→ 練習問題:
1/ 本文から、「青春作品ゴチであります。」という語句を含むところで始まり「いタイプの妖狐のお話でした。」で終わる部分を、一字一句変えずに書き写しなさい。
2/ 本文中の「夏の空気とか、黄昏に沈んでいく陰った色とか、汗のにおいとか、体温とか、色々伝わってきそうな感じがすごく好きな作品でした。」という一文を英語に訳しなさい。

セットで配布されたタイニィの別冊のほうです。
はりきって感想書きます。

「黄昏橙」 / takaoさん
黒田! 黒田が格好いい!! 橙子も可愛いんだけれども、ともかく黒田がオトコ前。いいわー、こういう男の子に中学時代に告白されるって、怖くもあり、素敵な経験ですよね。夏の空気とか、黄昏に沈んでいく陰った色とか、汗のにおいとか、体温とか、色々伝わってきそうな感じがすごく好きな作品でした。
青春作品ゴチであります。

「凍む国の皇子、獣者の仔」 / スイさん
な、泣くかと思いました。ぜひ長編で読んでみたい作品。SSを読んだとは思えない満足感。胸がいっぱいになります。はなは捨て子なのに健気だな。普通もっとやさぐれそうな気がするのに、こんな扱いばかりうけていったら獣の子に心までなってしまいそうなのに。
「心のやさしい、おまえは俺の子だよ」という東雲の言葉に鼻がつまりそうになりました。はなといっしょに泣くかって気がしました。本当ありがとうございます、こんないい作品に出会えて幸せであります。

「妖狐ノ怪」 / 白馬黎さん
文語で書いてあるから日本語音痴の私に読めるかしら? とちょっとびびりつつ読んだのですが、物語にのめりこんでからは文語であるかどうかは気にならなくなりました。妻と子を愛してしまったがゆえに、樵を殺して夫になりかわる妖狐。正直それがいいのか悪いのかはわからないけれども、本当にピュアな妖狐だなと思った。だから間違ったことをしたり偉そうだったりするのになぜか鼻につかないんですよね。妖怪に生まれなければまた違う人生があったかもしれないよね、と思えるような嫌いになれないタイプの妖狐のお話でした。

→ 提供資料:

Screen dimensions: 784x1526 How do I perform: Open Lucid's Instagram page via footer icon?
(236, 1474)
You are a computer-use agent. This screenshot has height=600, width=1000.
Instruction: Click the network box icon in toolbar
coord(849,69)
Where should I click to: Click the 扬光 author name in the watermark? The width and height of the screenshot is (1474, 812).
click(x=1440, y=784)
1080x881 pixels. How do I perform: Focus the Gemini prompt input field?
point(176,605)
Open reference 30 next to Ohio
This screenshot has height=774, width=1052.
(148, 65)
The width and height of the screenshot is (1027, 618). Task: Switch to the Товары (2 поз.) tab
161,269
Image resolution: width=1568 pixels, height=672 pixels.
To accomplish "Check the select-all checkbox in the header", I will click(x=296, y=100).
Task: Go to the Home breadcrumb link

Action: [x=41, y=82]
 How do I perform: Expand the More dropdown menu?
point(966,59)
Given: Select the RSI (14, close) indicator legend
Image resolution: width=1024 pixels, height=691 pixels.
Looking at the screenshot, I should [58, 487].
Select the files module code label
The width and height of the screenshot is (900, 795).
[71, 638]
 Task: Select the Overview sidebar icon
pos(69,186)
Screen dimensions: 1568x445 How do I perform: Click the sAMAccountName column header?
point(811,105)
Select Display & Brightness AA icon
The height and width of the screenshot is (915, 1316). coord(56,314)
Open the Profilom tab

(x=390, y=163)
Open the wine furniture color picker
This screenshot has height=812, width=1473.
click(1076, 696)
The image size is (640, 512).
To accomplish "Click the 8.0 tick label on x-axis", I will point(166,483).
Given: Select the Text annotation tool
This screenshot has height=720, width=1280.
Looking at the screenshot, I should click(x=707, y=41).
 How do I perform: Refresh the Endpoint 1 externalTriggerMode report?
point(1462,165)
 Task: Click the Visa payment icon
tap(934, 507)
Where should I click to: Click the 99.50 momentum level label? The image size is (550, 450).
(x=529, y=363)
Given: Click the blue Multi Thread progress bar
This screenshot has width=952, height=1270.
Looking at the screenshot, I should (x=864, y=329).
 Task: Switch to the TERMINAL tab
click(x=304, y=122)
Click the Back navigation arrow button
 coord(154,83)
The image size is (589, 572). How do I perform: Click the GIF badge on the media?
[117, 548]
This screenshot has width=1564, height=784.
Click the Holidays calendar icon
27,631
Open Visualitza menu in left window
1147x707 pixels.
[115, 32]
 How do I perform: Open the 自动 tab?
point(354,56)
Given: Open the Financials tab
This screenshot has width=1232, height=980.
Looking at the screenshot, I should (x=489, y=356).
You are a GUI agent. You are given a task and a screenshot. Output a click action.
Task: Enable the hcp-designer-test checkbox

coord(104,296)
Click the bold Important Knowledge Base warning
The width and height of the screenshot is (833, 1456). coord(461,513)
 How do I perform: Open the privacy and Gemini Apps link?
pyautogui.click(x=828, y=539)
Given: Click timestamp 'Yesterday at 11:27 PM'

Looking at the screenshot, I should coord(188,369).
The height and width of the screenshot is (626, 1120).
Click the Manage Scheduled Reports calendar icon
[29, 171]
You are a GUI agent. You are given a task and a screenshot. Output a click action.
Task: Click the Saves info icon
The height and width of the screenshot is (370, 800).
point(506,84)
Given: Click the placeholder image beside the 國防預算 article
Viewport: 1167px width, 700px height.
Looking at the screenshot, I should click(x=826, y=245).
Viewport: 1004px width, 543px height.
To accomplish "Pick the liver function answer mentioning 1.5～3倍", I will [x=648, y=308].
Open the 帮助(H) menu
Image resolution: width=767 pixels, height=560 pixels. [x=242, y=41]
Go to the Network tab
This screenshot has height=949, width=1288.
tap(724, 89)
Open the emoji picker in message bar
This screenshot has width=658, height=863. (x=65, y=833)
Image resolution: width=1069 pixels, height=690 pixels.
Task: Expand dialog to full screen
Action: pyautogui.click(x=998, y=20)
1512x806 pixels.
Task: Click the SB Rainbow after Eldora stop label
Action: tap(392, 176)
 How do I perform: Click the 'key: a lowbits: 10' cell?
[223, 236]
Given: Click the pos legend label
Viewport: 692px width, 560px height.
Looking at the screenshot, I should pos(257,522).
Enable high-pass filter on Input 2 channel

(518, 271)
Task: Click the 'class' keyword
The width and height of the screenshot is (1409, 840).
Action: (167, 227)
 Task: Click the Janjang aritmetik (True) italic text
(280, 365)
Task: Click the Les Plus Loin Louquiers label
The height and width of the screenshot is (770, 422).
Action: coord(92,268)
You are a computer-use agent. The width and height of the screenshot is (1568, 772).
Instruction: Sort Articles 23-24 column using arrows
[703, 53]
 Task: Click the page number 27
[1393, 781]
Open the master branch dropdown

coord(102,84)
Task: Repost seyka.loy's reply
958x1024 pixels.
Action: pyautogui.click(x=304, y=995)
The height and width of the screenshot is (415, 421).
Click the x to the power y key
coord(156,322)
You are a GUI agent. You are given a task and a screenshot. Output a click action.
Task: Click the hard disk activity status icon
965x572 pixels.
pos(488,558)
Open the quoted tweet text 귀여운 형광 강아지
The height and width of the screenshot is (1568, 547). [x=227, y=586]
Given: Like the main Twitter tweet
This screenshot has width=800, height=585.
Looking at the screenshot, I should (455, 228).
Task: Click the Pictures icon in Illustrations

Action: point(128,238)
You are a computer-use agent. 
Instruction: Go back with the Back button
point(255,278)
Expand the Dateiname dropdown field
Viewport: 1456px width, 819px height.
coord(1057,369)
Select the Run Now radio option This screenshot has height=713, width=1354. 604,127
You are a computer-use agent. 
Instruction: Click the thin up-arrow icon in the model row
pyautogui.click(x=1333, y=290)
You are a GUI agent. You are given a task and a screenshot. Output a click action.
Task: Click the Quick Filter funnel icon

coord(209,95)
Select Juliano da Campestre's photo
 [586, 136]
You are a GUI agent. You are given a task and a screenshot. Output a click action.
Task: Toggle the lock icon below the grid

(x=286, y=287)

→ 解答一覧:
1/
青春作品ゴチであります。

「凍む国の皇子、獣者の仔」 / スイさん
な、泣くかと思いました。ぜひ長編で読んでみたい作品。SSを読んだとは思えない満足感。胸がいっぱいになります。はなは捨て子なのに健気だな。普通もっとやさぐれそうな気がするのに、こんな扱いばかりうけていったら獣の子に心までなってしまいそうなのに。
「心のやさしい、おまえは俺の子だよ」という東雲の言葉に鼻がつまりそうになりました。はなといっしょに泣くかって気がしました。本当ありがとうございます、こんないい作品に出会えて幸せであります。

「妖狐ノ怪」 / 白馬黎さん
文語で書いてあるから日本語音痴の私に読めるかしら? とちょっとびびりつつ読んだのですが、物語にのめりこんでからは文語であるかどうかは気にならなくなりました。妻と子を愛してしまったがゆえに、樵を殺して夫になりかわる妖狐。正直それがいいのか悪いのかはわからないけれども、本当にピュアな妖狐だなと思った。だから間違ったことをしたり偉そうだったりするのになぜか鼻につかないんですよね。妖怪に生まれなければまた違う人生があったかもしれないよね、と思えるような嫌いになれないタイプの妖狐のお話でした。

2/ I really loved this piece for the way it seemed to convey so much: the summer air, the shadowed colors sinking into the dusk, the smell of sweat, the warmth of a body, and more.